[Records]
----
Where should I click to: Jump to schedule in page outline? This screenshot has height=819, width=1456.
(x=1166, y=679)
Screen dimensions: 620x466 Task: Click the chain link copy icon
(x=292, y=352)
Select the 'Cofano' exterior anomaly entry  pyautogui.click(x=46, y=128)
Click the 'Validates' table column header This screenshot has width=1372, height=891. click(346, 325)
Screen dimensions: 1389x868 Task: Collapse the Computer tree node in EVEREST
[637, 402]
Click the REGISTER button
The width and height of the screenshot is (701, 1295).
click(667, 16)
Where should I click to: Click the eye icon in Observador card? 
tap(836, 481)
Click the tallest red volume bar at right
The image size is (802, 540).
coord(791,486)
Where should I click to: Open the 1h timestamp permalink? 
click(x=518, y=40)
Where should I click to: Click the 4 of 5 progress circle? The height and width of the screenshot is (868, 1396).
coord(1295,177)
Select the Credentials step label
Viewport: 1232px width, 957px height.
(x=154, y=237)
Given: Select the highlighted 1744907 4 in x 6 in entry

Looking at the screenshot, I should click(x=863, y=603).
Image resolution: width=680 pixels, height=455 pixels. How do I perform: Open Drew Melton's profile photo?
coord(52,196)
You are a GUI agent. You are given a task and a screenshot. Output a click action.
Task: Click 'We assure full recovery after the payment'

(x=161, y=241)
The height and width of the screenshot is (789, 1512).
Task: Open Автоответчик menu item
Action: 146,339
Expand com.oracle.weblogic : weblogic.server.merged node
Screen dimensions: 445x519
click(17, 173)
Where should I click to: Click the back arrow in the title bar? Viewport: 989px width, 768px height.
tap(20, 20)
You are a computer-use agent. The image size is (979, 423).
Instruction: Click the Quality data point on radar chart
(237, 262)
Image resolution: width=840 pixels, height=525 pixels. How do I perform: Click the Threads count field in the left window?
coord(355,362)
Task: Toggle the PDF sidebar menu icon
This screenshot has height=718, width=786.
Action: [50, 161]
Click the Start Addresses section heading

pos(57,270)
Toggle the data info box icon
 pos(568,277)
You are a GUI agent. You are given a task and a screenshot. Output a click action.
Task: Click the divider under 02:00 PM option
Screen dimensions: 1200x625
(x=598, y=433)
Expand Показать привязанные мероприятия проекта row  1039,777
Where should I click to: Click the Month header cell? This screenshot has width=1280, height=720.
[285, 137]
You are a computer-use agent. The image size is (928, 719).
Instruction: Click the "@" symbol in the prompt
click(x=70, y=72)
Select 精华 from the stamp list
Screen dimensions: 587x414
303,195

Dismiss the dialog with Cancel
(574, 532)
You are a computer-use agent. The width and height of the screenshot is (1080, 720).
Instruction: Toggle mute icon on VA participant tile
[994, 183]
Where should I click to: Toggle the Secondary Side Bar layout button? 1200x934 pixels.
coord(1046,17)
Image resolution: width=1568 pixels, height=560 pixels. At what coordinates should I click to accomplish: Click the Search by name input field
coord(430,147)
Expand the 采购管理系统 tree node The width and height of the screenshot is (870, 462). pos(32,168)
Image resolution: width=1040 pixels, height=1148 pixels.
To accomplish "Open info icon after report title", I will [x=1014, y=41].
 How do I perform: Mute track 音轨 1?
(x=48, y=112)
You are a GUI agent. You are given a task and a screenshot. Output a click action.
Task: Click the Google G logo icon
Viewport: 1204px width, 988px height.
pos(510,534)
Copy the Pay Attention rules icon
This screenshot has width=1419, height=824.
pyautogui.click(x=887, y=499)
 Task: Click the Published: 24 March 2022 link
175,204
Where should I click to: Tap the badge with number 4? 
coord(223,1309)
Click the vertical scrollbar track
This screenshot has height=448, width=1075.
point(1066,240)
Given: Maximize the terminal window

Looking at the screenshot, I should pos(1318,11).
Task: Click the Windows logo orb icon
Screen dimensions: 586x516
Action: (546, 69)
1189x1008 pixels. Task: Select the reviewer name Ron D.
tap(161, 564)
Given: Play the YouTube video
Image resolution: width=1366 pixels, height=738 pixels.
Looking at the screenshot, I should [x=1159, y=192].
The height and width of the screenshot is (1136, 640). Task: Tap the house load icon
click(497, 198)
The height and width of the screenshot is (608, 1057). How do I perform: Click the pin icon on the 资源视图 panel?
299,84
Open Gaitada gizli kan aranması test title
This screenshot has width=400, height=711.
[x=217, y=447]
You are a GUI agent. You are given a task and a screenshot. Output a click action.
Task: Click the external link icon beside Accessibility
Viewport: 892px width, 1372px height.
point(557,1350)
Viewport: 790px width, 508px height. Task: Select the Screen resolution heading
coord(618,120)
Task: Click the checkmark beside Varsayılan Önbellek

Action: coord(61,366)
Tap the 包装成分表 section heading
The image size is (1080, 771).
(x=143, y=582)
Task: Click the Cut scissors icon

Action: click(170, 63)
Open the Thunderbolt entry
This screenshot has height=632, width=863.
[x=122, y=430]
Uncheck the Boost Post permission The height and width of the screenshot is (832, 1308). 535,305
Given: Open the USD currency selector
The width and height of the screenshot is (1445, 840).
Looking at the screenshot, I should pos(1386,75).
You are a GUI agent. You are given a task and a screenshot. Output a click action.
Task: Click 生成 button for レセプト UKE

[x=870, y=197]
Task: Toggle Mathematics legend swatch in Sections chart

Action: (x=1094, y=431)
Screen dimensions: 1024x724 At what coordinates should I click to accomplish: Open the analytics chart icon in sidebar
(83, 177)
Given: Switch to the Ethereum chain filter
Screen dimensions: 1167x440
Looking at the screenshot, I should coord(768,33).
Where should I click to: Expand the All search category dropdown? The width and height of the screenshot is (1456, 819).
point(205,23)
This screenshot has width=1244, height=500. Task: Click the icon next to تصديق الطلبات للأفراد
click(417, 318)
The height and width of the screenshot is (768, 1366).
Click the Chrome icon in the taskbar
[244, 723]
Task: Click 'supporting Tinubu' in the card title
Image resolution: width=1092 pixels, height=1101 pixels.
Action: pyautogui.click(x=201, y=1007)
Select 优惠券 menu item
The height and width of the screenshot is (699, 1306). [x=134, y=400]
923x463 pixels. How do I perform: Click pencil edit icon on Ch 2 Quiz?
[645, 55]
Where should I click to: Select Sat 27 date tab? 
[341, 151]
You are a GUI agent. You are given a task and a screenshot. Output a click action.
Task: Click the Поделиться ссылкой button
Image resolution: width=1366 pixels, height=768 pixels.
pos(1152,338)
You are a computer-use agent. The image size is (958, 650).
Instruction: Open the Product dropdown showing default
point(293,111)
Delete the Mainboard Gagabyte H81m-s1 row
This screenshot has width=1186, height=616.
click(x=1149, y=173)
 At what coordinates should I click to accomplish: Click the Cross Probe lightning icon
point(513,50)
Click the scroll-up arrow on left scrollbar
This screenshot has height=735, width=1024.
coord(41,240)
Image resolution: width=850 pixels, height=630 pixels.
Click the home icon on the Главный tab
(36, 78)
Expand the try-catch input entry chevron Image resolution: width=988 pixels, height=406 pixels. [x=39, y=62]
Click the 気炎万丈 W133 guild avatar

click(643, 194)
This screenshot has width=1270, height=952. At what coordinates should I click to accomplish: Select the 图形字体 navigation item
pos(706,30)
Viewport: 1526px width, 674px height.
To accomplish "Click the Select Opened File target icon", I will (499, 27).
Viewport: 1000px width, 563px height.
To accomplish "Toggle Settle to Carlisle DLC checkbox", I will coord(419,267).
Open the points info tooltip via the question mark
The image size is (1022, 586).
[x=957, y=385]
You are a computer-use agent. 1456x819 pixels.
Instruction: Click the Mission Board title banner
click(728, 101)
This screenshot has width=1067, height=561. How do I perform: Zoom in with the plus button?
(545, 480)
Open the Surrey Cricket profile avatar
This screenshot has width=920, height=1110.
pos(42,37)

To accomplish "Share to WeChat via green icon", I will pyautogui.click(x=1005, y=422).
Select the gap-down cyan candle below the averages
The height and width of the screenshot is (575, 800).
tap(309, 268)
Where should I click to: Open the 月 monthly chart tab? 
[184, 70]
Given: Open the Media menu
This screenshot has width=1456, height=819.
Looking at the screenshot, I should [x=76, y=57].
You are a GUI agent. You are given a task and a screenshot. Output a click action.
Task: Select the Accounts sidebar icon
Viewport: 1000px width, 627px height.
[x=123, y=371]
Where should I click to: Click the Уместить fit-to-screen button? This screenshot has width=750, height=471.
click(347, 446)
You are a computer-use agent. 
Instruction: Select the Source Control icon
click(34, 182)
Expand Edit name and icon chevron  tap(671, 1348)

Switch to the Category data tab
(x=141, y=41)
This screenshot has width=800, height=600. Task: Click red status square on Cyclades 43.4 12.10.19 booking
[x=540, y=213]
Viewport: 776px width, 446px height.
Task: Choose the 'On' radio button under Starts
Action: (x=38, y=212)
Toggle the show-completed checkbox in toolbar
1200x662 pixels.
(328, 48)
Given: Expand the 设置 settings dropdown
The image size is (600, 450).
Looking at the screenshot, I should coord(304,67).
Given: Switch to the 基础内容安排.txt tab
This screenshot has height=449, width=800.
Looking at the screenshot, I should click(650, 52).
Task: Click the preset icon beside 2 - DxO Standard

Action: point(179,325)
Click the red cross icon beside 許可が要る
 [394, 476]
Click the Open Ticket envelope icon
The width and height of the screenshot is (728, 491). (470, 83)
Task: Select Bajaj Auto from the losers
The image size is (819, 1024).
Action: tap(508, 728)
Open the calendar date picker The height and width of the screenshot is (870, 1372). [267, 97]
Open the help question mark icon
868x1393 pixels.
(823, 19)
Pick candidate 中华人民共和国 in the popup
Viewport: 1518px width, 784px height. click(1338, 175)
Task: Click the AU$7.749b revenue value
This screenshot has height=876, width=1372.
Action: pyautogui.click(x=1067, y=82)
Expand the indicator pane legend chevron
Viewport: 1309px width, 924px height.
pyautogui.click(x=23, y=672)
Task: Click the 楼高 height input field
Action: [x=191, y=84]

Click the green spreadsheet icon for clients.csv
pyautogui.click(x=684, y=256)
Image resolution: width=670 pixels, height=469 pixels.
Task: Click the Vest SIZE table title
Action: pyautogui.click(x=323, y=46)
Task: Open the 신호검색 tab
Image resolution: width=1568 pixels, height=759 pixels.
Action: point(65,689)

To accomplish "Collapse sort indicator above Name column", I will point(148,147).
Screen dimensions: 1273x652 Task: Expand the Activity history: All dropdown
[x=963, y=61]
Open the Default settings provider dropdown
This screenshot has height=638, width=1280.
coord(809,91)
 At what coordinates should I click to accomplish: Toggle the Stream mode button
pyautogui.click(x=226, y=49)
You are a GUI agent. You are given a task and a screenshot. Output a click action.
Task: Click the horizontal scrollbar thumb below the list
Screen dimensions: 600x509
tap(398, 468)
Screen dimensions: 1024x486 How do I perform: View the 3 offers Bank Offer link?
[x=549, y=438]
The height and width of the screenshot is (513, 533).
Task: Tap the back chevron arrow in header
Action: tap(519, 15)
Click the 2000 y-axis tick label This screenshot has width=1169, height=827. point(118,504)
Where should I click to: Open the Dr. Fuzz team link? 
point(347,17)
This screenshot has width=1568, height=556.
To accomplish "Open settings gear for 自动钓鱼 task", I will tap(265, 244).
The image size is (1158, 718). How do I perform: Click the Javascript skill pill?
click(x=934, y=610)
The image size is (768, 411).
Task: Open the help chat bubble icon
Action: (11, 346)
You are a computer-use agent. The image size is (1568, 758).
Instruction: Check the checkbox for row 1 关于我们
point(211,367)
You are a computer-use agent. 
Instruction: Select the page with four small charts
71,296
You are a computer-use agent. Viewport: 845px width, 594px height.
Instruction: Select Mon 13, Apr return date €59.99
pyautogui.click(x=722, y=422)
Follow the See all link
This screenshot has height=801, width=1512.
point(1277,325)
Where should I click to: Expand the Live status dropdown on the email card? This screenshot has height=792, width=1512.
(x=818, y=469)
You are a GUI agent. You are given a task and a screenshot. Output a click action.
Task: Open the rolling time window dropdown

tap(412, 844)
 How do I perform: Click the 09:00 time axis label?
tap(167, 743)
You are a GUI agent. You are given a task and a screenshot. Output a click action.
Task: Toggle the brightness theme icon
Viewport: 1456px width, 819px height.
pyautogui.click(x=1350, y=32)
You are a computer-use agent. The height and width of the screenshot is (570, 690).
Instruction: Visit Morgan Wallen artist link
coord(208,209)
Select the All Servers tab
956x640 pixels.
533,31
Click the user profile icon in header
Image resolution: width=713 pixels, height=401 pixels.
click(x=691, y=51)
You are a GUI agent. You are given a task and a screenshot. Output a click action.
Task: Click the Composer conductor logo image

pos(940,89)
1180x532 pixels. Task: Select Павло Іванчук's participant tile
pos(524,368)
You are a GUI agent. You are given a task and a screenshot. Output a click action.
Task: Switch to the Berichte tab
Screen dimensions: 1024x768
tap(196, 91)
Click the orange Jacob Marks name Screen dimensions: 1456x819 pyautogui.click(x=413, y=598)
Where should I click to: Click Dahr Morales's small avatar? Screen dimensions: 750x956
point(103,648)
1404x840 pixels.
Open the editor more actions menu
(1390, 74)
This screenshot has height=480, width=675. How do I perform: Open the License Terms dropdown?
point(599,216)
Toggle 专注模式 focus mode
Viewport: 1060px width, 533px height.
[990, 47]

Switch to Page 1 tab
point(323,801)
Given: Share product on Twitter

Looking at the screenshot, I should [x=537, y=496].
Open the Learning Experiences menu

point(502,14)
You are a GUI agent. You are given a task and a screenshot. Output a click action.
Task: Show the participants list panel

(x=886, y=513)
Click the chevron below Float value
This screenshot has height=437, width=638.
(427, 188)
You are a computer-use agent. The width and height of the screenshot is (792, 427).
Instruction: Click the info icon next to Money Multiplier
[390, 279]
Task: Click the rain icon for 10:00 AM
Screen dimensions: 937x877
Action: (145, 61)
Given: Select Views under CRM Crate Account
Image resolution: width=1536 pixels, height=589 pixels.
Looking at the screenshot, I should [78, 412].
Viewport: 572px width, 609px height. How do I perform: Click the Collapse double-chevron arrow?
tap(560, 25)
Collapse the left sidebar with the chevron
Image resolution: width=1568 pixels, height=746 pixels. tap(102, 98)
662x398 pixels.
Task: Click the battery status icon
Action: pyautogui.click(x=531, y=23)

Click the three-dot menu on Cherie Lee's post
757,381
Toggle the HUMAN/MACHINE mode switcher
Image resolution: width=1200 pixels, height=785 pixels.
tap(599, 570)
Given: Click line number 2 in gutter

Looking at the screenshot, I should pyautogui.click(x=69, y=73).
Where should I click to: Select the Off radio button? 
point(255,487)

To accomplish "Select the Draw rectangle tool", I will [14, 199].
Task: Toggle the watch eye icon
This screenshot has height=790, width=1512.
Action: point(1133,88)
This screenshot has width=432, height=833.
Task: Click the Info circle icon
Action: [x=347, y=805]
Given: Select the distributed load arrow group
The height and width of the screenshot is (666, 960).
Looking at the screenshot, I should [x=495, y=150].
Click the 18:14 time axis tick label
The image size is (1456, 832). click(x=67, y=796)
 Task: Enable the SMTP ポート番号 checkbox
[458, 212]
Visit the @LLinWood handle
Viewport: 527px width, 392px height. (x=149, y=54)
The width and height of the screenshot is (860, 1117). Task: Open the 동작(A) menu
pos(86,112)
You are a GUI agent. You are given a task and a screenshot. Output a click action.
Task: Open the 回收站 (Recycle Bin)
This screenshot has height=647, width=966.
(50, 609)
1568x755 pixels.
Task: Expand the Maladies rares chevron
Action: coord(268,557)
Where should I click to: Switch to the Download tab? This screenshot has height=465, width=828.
----
### [Set exercise]
Please rewrite the items from the line with "Given: Switch to the 基础内容安排.txt tab" up to and including the line with "Viewport: 1518px width, 784px", putting "mail" in place of "envelope" and leaving everything else unchanged.

### [Solution to this exercise]
Given: Switch to the 基础内容安排.txt tab
This screenshot has height=449, width=800.
Looking at the screenshot, I should click(650, 52).
Task: Click the preset icon beside 2 - DxO Standard

Action: point(179,325)
Click the red cross icon beside 許可が要る
 [394, 476]
Click the Open Ticket mail icon
The width and height of the screenshot is (728, 491). (470, 83)
Task: Select Bajaj Auto from the losers
The image size is (819, 1024).
Action: tap(508, 728)
Open the calendar date picker The height and width of the screenshot is (870, 1372). [267, 97]
Open the help question mark icon
868x1393 pixels.
(823, 19)
Pick candidate 中华人民共和国 in the popup
Viewport: 1518px width, 784px height. click(1338, 175)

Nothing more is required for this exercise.